_Page excerpt_
• • •
APPENDIX TO
LECTURE 5
I. Proof
for the Theorem of Pythagoras.
(As it
has been impossible to reproduce the diagrams in colour, the forms
which Dr. Steiner referred to by their colours have been indicated by
letters or numbers.) It is quite easy to do this proof if the
triangle is isosceles. If you have here a rightangled isosceles
triangle (see diagram a.), then this is one side, this is the other
and this the hypotenuse. This square (1, 2, 3, 4) is the square on
the hypotenuse. The squares (2, 5) and (4, 6) are the squares on the
other two sides.
Now if I
plant potatoes evenly in these two fields (2, 5) and (4, 6), I shall
get just as many as if I plant potatoes in
this field
(1, 2, 3, 4). (1, 2, 3, 4) is the square on the hypotenuse, and the
two fields (2, 5) and (4, 6) are the squares on the other two
sides.
You can
make the proof quite obvious by saying: the parts (2) and (4) of the
two smaller squares fall into this space here (1, 2, 3, 4, the square
on the hypotenuse); they are already within it. The part (5) exactly
fits in to the space (3), and if you cut out the whole thing you can
take the triangle (6) and apply it to (1), and you will see at once
that it is the same. So that the proof is quite clear if you have a
socalled rightangled isosceles triangle.
• • •
_Supplied information_
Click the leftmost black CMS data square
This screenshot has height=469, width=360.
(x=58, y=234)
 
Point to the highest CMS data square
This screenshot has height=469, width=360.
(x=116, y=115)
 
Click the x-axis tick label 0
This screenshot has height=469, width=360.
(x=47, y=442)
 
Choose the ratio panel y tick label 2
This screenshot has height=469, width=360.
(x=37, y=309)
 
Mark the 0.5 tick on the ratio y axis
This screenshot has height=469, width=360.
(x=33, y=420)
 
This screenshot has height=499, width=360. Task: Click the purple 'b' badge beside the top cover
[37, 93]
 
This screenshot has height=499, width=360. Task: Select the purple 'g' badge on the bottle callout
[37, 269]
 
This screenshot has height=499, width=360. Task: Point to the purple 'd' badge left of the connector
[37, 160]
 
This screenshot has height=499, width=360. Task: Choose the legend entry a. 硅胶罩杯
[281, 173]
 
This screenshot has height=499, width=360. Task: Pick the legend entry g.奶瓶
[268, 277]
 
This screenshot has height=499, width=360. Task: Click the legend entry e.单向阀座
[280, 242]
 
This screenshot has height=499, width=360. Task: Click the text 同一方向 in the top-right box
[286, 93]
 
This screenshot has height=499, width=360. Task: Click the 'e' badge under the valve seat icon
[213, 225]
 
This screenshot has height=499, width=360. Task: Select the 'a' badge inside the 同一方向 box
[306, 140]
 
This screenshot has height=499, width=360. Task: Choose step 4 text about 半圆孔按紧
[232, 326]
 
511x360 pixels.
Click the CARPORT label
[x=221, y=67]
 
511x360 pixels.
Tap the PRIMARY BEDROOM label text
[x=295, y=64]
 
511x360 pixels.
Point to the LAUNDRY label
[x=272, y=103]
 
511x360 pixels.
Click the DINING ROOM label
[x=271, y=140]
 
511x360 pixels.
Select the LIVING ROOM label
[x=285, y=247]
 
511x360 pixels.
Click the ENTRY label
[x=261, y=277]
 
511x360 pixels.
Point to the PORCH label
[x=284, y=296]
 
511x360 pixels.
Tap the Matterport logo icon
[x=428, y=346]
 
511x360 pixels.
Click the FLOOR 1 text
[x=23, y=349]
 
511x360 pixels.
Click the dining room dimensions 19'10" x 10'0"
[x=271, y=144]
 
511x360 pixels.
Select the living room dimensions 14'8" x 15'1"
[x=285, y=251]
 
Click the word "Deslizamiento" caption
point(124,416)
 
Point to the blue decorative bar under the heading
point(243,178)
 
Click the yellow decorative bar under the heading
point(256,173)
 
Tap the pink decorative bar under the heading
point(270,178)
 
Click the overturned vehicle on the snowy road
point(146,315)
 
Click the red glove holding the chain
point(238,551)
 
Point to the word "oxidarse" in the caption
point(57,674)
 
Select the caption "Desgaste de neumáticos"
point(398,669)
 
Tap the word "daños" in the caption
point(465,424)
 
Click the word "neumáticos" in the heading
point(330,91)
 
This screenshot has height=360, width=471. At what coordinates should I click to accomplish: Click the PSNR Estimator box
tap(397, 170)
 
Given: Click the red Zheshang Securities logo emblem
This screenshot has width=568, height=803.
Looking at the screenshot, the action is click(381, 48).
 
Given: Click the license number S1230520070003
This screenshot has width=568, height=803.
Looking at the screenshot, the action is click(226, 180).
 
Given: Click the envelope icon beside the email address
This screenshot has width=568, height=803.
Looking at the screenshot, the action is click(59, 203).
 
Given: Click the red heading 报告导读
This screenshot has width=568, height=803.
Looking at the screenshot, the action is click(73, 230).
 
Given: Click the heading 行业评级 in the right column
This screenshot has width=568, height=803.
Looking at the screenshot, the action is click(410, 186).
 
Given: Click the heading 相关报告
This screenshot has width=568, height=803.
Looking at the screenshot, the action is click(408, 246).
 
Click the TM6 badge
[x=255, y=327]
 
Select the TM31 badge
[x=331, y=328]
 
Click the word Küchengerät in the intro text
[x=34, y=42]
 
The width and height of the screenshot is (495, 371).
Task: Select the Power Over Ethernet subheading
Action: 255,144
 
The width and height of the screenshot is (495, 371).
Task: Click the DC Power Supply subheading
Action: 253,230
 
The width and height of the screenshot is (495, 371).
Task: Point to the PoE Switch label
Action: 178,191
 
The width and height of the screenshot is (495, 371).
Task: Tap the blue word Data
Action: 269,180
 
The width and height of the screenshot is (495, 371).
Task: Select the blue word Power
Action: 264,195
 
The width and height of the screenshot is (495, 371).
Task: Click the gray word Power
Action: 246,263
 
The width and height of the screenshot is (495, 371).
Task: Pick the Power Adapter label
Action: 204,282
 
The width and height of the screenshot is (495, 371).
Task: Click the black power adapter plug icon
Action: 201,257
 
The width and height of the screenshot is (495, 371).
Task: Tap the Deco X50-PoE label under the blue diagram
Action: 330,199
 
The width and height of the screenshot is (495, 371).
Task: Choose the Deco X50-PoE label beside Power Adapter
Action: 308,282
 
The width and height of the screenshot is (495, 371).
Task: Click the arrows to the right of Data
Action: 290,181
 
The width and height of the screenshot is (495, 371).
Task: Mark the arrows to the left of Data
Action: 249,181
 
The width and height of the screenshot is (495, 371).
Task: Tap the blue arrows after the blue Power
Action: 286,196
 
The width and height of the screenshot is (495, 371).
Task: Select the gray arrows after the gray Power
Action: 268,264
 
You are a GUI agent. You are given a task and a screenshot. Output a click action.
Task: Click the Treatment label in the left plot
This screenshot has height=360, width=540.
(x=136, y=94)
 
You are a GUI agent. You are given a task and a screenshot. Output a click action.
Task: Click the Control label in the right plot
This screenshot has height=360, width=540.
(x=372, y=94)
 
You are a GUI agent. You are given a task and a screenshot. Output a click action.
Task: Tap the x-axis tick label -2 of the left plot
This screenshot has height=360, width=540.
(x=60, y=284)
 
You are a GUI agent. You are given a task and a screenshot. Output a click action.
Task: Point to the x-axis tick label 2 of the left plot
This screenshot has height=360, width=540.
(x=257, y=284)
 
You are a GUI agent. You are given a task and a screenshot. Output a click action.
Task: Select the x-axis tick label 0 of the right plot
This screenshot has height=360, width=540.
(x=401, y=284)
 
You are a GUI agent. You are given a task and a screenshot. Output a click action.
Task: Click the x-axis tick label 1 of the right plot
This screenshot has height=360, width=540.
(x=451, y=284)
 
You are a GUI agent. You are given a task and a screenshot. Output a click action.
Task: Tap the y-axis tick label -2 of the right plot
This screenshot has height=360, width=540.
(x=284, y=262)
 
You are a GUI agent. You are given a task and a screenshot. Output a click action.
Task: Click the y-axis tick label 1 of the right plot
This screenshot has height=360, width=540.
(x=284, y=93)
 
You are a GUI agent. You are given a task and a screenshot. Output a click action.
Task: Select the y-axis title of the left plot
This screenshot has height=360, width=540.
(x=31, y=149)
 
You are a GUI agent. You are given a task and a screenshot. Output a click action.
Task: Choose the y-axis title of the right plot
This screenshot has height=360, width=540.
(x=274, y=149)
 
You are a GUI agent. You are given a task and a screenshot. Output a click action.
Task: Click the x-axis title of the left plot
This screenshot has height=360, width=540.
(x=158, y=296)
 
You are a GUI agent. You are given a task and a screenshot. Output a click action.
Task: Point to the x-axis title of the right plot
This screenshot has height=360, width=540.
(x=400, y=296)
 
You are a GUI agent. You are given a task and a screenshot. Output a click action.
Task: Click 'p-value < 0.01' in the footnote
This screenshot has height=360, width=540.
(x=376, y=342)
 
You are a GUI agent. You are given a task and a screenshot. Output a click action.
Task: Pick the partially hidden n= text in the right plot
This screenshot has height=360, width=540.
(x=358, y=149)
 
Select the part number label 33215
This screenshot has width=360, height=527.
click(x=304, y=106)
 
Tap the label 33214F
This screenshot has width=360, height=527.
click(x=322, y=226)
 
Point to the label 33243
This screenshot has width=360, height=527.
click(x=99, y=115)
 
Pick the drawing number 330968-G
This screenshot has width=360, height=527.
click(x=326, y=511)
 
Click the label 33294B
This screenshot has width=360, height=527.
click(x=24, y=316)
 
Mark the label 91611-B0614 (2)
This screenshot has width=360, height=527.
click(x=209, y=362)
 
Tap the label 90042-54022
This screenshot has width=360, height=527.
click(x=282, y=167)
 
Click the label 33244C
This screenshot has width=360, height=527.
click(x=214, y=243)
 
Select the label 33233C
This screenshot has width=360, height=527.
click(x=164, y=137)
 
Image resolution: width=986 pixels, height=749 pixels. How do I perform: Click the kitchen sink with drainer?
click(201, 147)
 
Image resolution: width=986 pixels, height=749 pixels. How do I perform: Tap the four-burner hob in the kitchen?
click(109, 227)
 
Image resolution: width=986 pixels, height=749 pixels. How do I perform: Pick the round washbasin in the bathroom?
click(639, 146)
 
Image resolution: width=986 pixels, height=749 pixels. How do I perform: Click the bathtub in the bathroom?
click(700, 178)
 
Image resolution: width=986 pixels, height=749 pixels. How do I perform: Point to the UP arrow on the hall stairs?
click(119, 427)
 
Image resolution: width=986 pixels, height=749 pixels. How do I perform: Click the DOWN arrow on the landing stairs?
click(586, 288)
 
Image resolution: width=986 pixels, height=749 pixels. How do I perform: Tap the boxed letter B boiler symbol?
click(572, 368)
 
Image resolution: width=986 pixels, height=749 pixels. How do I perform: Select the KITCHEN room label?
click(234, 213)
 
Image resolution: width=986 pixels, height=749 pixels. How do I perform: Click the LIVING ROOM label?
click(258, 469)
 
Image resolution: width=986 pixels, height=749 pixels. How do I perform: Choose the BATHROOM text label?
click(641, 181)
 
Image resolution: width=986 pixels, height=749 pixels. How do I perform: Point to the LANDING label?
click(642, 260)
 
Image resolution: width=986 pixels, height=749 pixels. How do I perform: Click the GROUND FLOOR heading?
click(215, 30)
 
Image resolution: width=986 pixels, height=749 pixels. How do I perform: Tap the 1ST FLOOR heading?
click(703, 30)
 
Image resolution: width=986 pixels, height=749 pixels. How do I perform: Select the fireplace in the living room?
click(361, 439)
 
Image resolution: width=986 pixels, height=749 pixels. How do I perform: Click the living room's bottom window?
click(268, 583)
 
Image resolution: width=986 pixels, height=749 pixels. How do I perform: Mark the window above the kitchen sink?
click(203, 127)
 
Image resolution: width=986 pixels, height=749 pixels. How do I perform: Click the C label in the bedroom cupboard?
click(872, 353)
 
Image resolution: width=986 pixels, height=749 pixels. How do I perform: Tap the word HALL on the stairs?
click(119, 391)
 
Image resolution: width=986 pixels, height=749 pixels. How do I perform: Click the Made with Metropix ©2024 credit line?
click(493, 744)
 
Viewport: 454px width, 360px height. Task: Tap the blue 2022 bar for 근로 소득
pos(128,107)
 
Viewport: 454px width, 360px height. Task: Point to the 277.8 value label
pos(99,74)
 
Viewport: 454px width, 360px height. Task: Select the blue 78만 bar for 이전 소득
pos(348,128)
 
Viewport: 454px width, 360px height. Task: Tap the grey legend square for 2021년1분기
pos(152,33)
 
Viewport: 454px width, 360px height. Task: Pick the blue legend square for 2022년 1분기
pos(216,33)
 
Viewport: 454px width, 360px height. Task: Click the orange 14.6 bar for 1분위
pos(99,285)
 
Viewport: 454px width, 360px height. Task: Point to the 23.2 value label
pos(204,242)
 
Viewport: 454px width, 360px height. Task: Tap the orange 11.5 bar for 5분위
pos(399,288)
• • •
_Work to do_
In the text on the proof of the Pythagorean theorem, what marks the forms in the diagrams in place of colors?

_Task answer_
Letters or numbers.